8 Ways to Fight Back Against the New Muslim Ban

by Naureen Shah, senior director of campaigns at Amnesty International USA

On Wednesday, October 18, the third version of the Muslim ban goes into full effect.

This is no “pause,” as its proponents first said. It’s quietly become an indefinite ban. And though we cheer our allies in court, the Supreme Court’s recent decisions make it clear this fight must continue on the streets and through us. Here’s how:

1. Join Protests Nationwide

We’ll be joining dozens of groups at Lafayette Square in Washington DC on October 18, the #NoMuslimBanEver Day of Action.

Get on the bus from New York to DC or join demonstrations in places like Chicago, New York, LA, to mark Wednesday as the day the ban goes into full effect. There are also local events all month.

Before joining in any protests that could potentially put you at risk, get prepared with our protest safety tips.

2. Act for Mustafa*

The Muslim ban affects real people. Just one example: We talked to dozens of Yemenis who left everything behind to come to the US, and are now stuck in Malaysia for months. Though they won an opportunity an opportunity to immigrate to the US through the Diversity Visa Program, they’ve since been told their visas are in administrative processing, or that their applications have been denied.

“We are stuck in Malaysia and we don’t know what to do,” Mustafa told us. Mustafa and many like him escaped dangerous countries where bombs are falling. Take action for Mustafa.

We can’t let this cruel ban trap Mustafa and countless others.

*a pseudonym was used to protect his identity

3. Spread the Word About the Refugee Crisis

As conflicts rage and millions of people lose their homes, the US is closing its doors to refugees. The Muslim ban introduced last January was also a ban on refugees from all over the world.

In all the debates, this gets lost: Refugees are seeking safety and a reprieve from fear — they’re asking what any of us would, if we were in their shoes.

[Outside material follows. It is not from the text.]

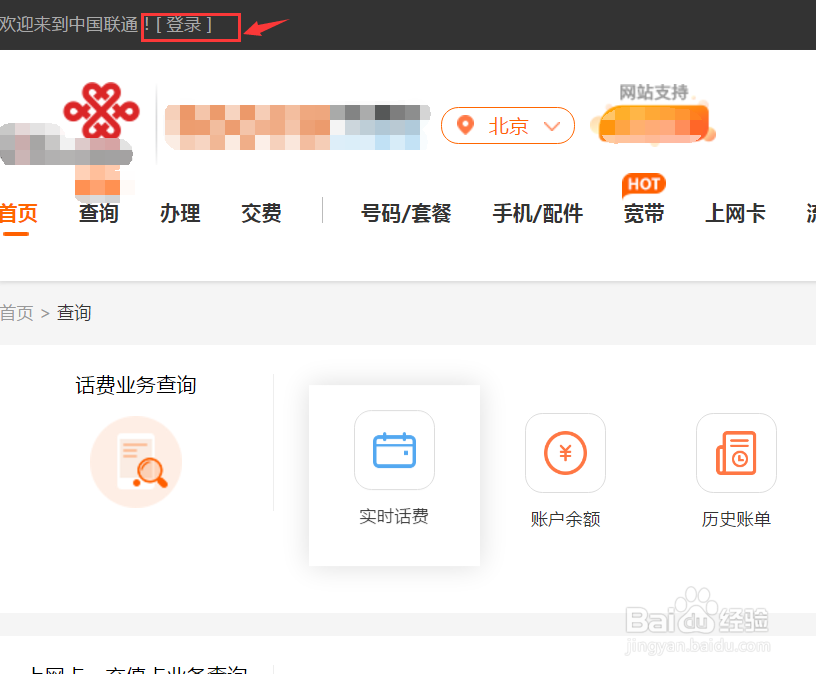This screenshot has width=816, height=674.
Task: Select 交费 from the navigation bar
Action: [x=261, y=213]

Challenging the vilification of refugees starts with us. There are so many ways, but here’s one:

Hold a film screening on the refugee crisis with 8 Borders 8 Days. Use this facilitation guide. People need to understand the crisis facing the world’s refugees. It will take all of us to spread this message: #IWelcome Refugees.

4. Challenge Your Elected Officials To Act

Most of the time, your elected officials are hearing from people who vilify immigrants and refugees — even though historically, both parties have supported welcoming refugees. Make your voice heard:

5. Make Your Campus A Welcoming One

Get prominent school figures (the principal, dean, president, board, alumni association, etc.) to make a public statement or issue a resolution welcoming refugees. President Trump and our elected officials need to hear from a multitude of voices and community influencers — such as your school heads — that banning people and slashing refugee admissions is not the America we believe in

This work should happen throughout the year, not just around October 18. Our student activist toolkit details how:

· Start by requesting meetings with school leaders and figureheads to inform them about the attack on refugee rights.

· Share Amnesty materials, and urge them to take a public stance. This is a relationship-building process; start with a meeting request, and keep returning. Persistence is key here.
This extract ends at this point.